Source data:
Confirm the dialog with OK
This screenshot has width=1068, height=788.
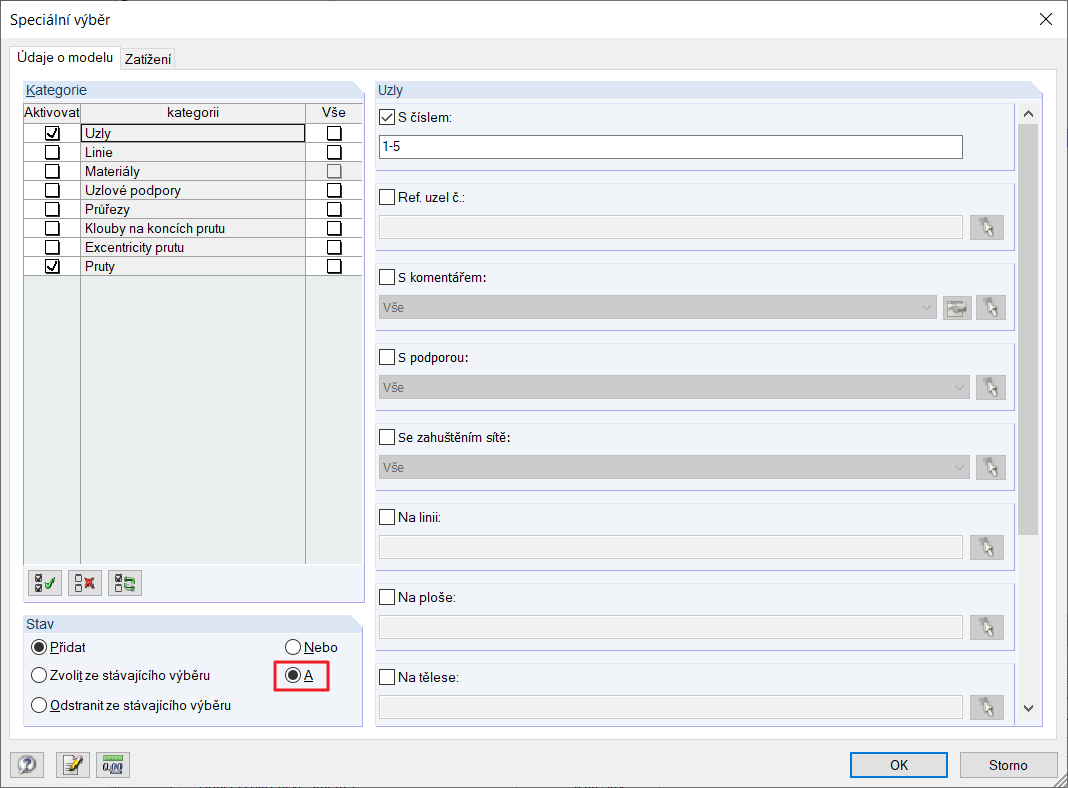[899, 765]
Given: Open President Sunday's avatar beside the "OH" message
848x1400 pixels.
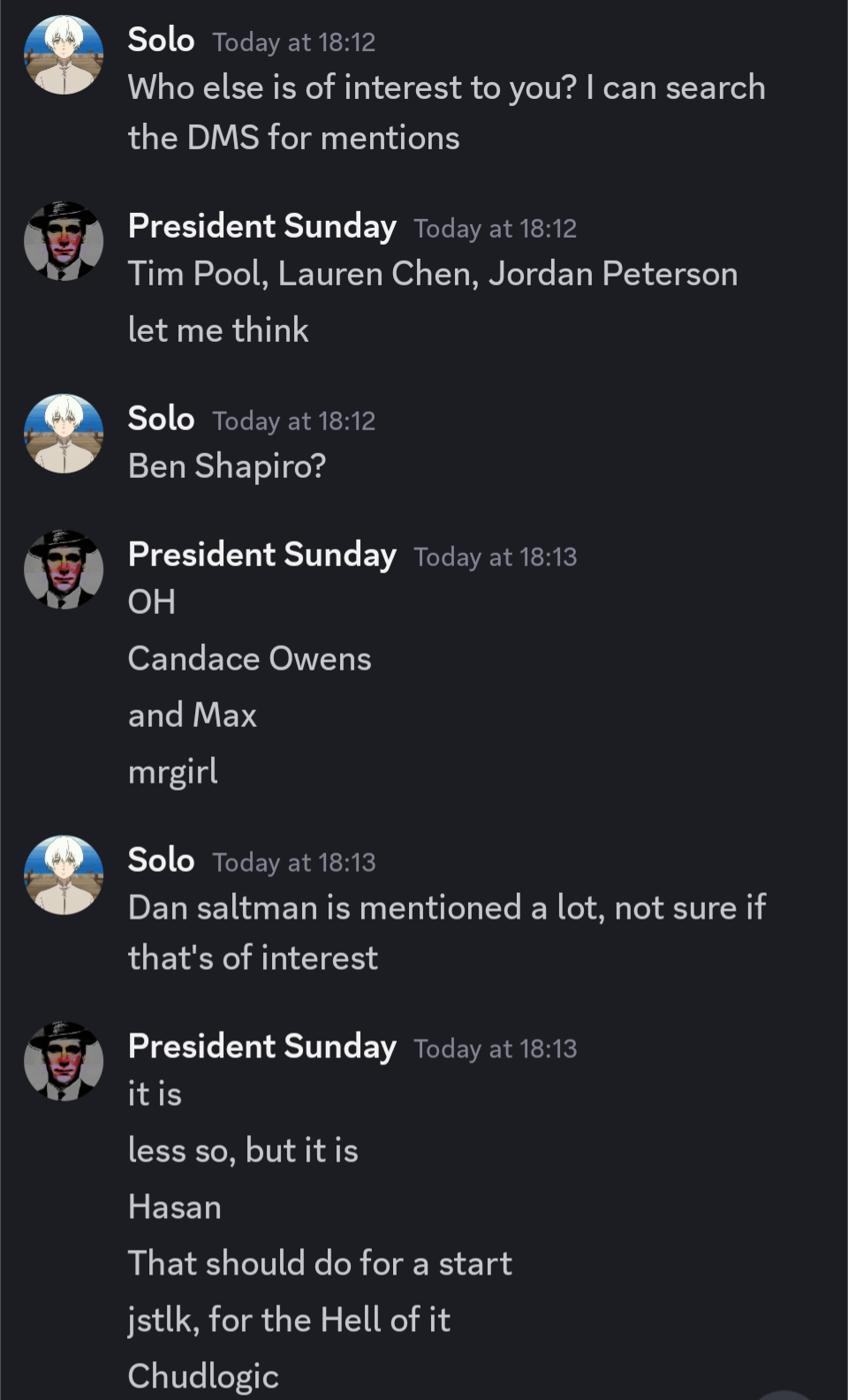Looking at the screenshot, I should [63, 570].
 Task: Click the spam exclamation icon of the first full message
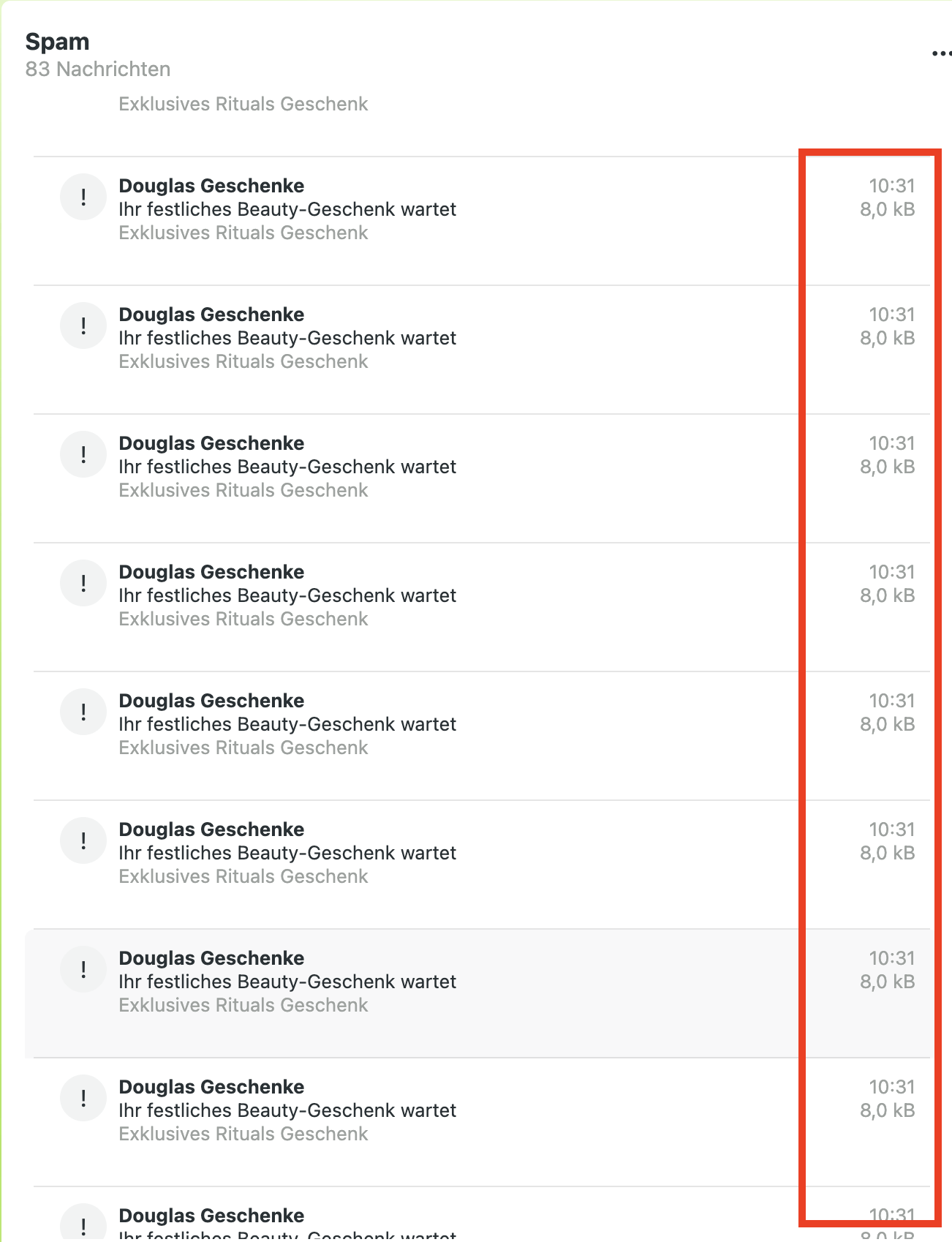tap(83, 197)
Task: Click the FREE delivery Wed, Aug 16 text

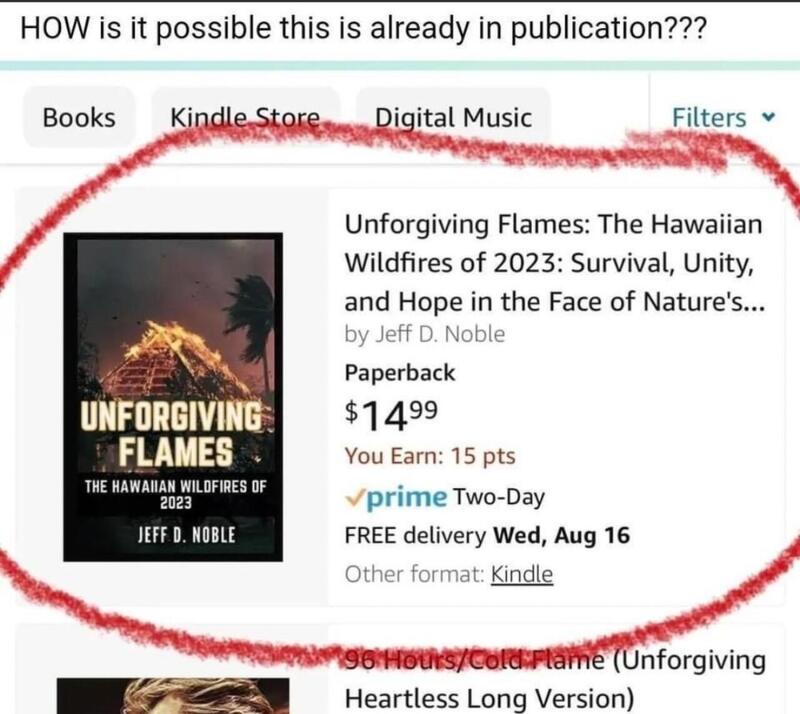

Problem to work on
Each record above has to be written out again in full, but its pictures must not be.

Result of the exercise
Confirm the dialog with OK
This screenshot has width=1068, height=788.
[899, 765]
Given: Open President Sunday's avatar beside the "OH" message
848x1400 pixels.
Looking at the screenshot, I should [63, 570].
 Task: Click the spam exclamation icon of the first full message
tap(83, 197)
Task: Click the FREE delivery Wed, Aug 16 text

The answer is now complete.